(Doesn't really matter, but: That Collins gave a Strong Yes speech doesn't actually mean she was never undecided. They're politicians, people. She might have had a Weak Yes, a Weak No, and a Strong No speech ready to go also.)
— Jonathan Bernstein (@jbview) October 5, 2018
I don't buy that, for a simple reason.
New England is regarded as a very blue region of the country, but a majority of its governors are Republicans. However, the Republican governors of Massachusetts, New Hampshire, and Vermont aren't as knuckle-draggingly awful as Maine's Paul LePage, who was Donald Trump before Trump was Trump. It's true that LePage didn't win a majority of the vote in either of his gubernatorial victories -- independent Eliot Cutler made both contests into three-way races -- but in 2014 LePage won 48% of the vote. That's a clear indication that in Maine -- the oldest, whitest and most rural state in the union -- there's an appetite for right-wing politics that doesn't exist to the same extent in, say, Massachusetts or Vermont.
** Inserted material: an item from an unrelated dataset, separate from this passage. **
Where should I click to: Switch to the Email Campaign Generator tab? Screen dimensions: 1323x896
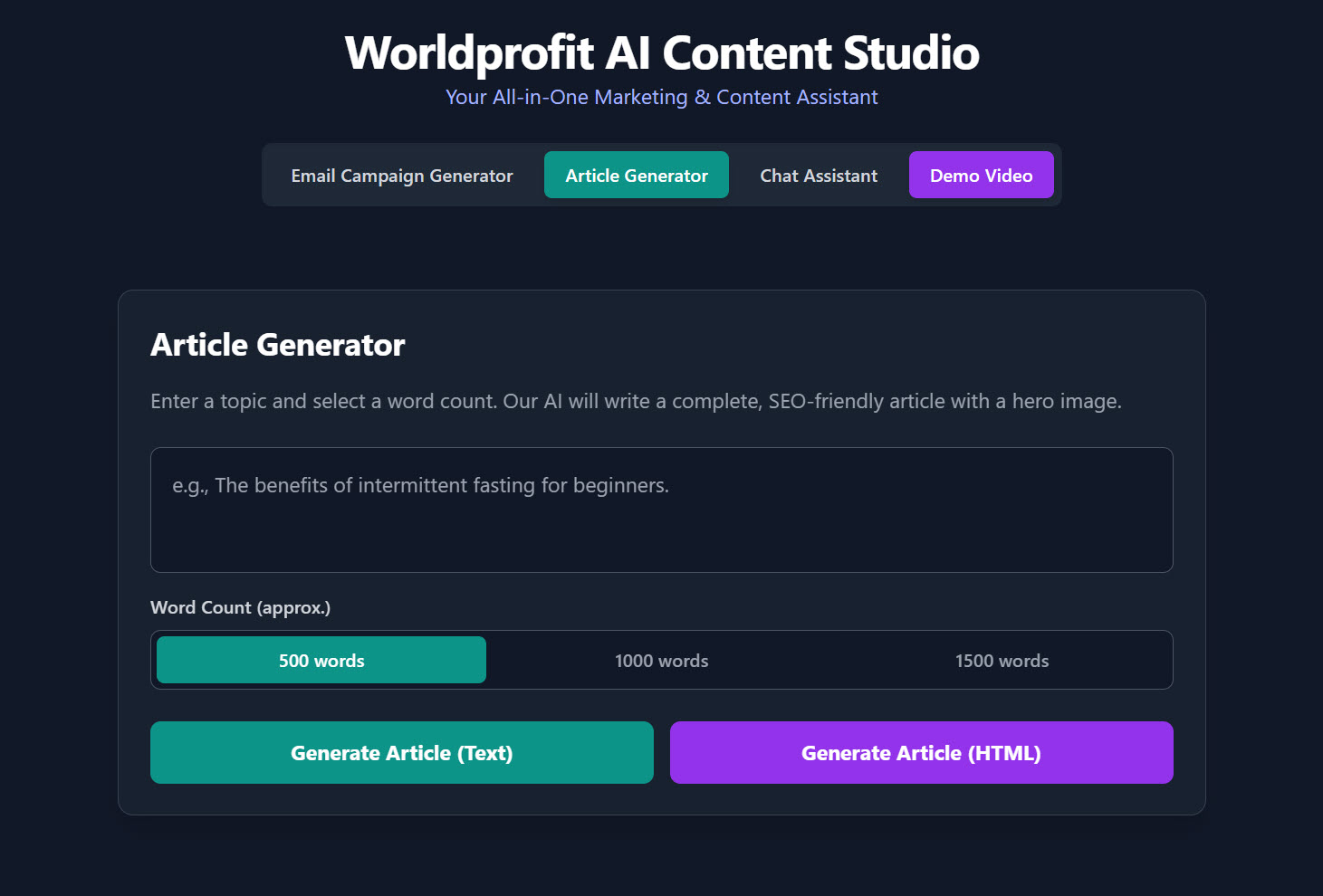click(x=401, y=175)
Which means that if Collins intends to run for reelection in 2020, she would have been at serious risk of being primaried successfully from the right had she voted no on Kavanaugh, as Politico recently noted:
For Collins, how she comes down on Kavanaugh could sink her in a GOP primary in 2020....Two years ago, LePage himself threatened to primary Angus King, Maine's other senator, an independent who caucuses with the Democrats and who is up for reelection this year. The challenge never happened -- but LePage is in the last year of his second term as governor and is term-limited. Would he run against Collins if he were out of office? Would another Trumpian? Someone to the right of Collins would likely have run against her if she'd voted against Kavanaugh. She might still face a challenge from her right, but now she has a chance of surviving a primary.
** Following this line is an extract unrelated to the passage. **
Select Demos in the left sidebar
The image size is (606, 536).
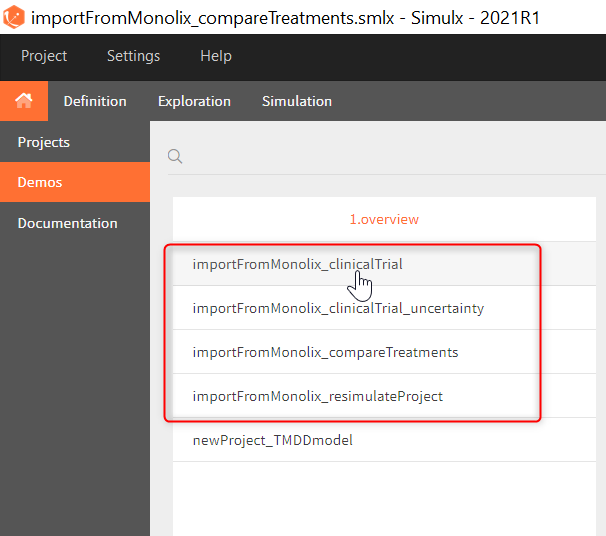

... if Collins were to vote against Kavanaugh, she might have to run as an independent or mirror Murkowski’s 2010 write-in bid if she were to lose a primary, several senators said privately.
Of course, the overall electorate in Maine is more moderate-to-liberal -- which is why Collins had to put on the Hamlet act, and why she had to insist that Kavanaugh is himself the soul of moderation.
Please, Mainers, don't be fooled by this anymore. Vote her out. Vote the way you do in presidential races and pick a Democrat this time.